§ **Excerpt to read**:
----------
Yesterday, the leaders of the Icelandic government announced the so-called “Package number 2” – a set of economic stimulus initiatives to support the Icelandic economy following the Covid outbreak. The package ranged from grants for companies that had to close due to bans on gatherings, to 100% backed loans (sounds similar to the Swiss loans) for small companies, to added funds to the artist salary fund (similar to the NEA in the US) and more. But what’s of most interest to my dear readers, is the startup and innovation company related response. The minister tweeted out some of the actions and I followed suit with an English version.
First off, the government announced two changes to the R&D tax incentives. They’ll increase the percentage of refunds to 25% (up from 20%) and the maximum amount to be used for the deduction increased to 900m ISK (~$6.3m at today’s exchange rate). This means that the maximum tax rebate for companies is 225 m ISK (25% of 900m). They also indicated they would expedite the payments of tax refunds for 2019.
Second, the Technology Development Fund (our version of Finland’s Tekes), a fund that provides grants to companies doing technology development projects, will receive and addition 700m ISK (~$5m) to fund projects this year. (Note, this had been previously announced).
Third, a temporary matching fund – similar to the UK’s Future Fund – will be put in place to support startups that might have lost funding during Covid. The fund will provide loans through convertible bonds to match private investor funding rounds to startups.
Fourth, Kría – the Icelandic Venture Initiative, that I’ve written extensively about – will be hurried. Instead of starting next year as plans were, it will be able to start operating in 2020.
Fifth, Icelandic pension funds – which are by far the biggest investors in Icelandic startups and innovation – will be allowed to own up to 35% in a VC fund. Before, pension funds were capped at a 20% ownership in venture funds, a fact that is made abundantly clear if you look at the ownership of Iceland’s VC funds, as several of the funds max out in 19.9% ownership.
----------
§ **Data for review**:
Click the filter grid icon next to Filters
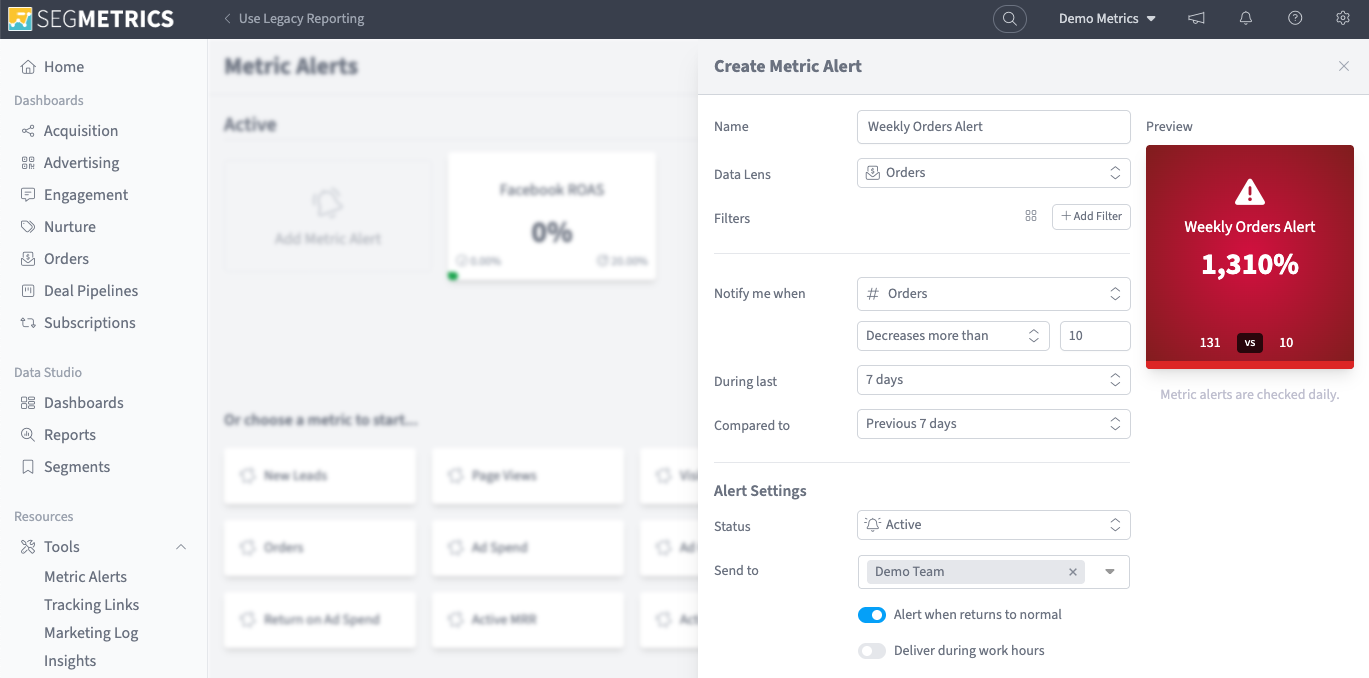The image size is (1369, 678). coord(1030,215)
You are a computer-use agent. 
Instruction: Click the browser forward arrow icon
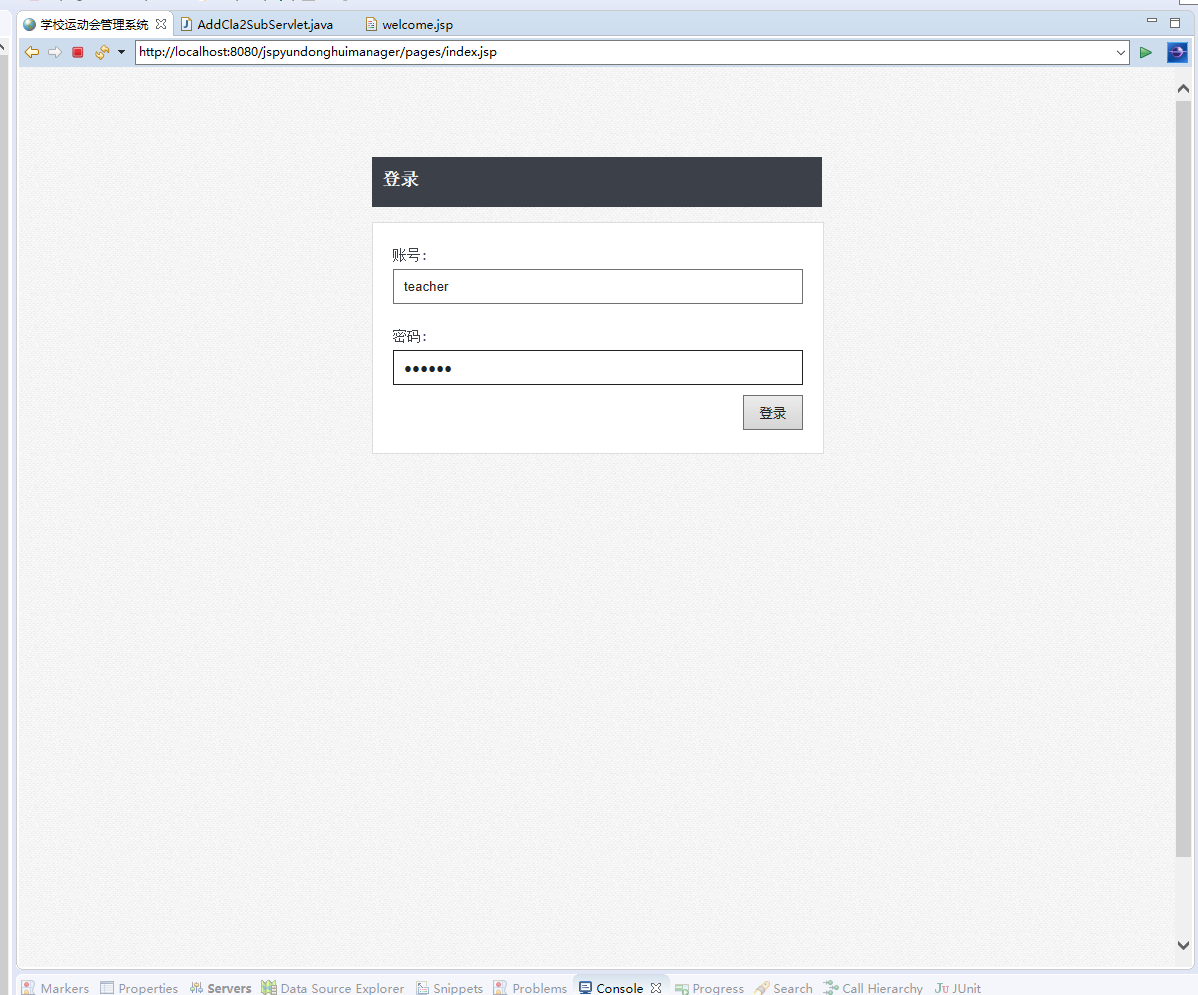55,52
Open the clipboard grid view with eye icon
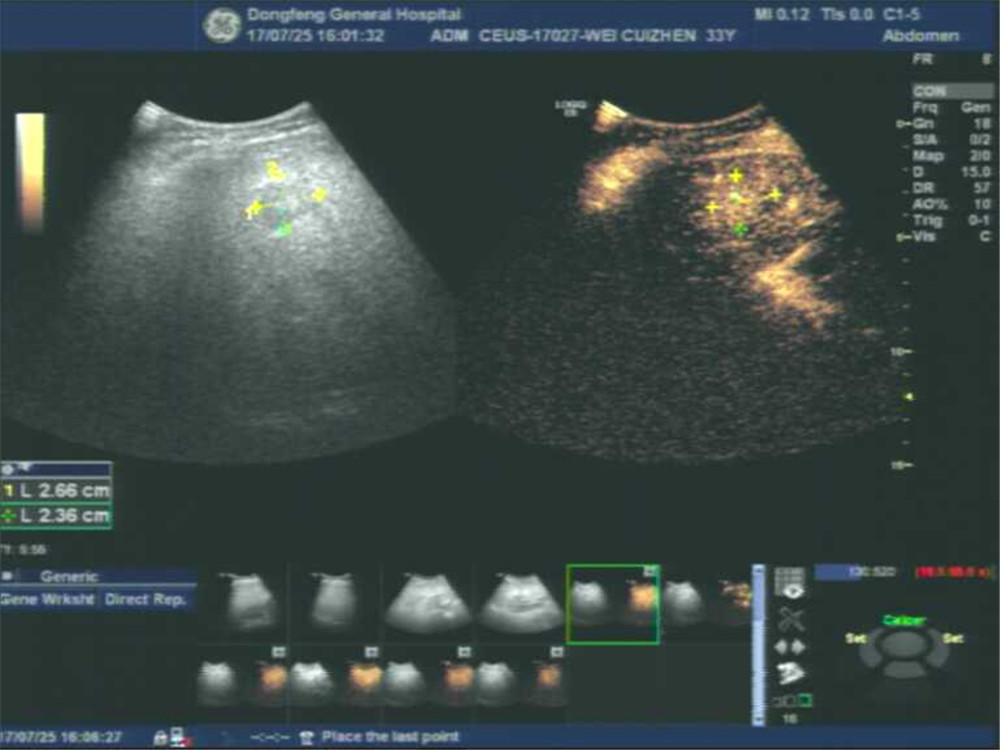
----------
§ **Actions to take**:
A. Decide whether each statement agrees with the passage on Iceland's stimulus package, answering yes or no and quoting the words of the passage that settle it. (i) The percentage of R&D tax refunds rises from 20% to 25%. (ii) Kría will begin operating next year, as originally planned. (iii) Before the change, pension funds could own up to 35% of a venture fund.
B. Reproduce word for word the part of the passage on Iceland's stimulus package starting at "Second, the Technology" and ending at "rounds to startups.".

§ **Solutions per task**:
A.
(i) Yes: "They’ll increase the percentage of refunds to 25% (up from 20%)"
(ii) No: "Instead of starting next year as plans were, it will be able to start operating in 2020."
(iii) No: "Before, pension funds were capped at a 20% ownership in venture funds"

B.
Second, the Technology Development Fund (our version of Finland’s Tekes), a fund that provides grants to companies doing technology development projects, will receive and addition 700m ISK (~$5m) to fund projects this year. (Note, this had been previously announced).
Third, a temporary matching fund – similar to the UK’s Future Fund – will be put in place to support startups that might have lost funding during Covid. The fund will provide loans through convertible bonds to match private investor funding rounds to startups.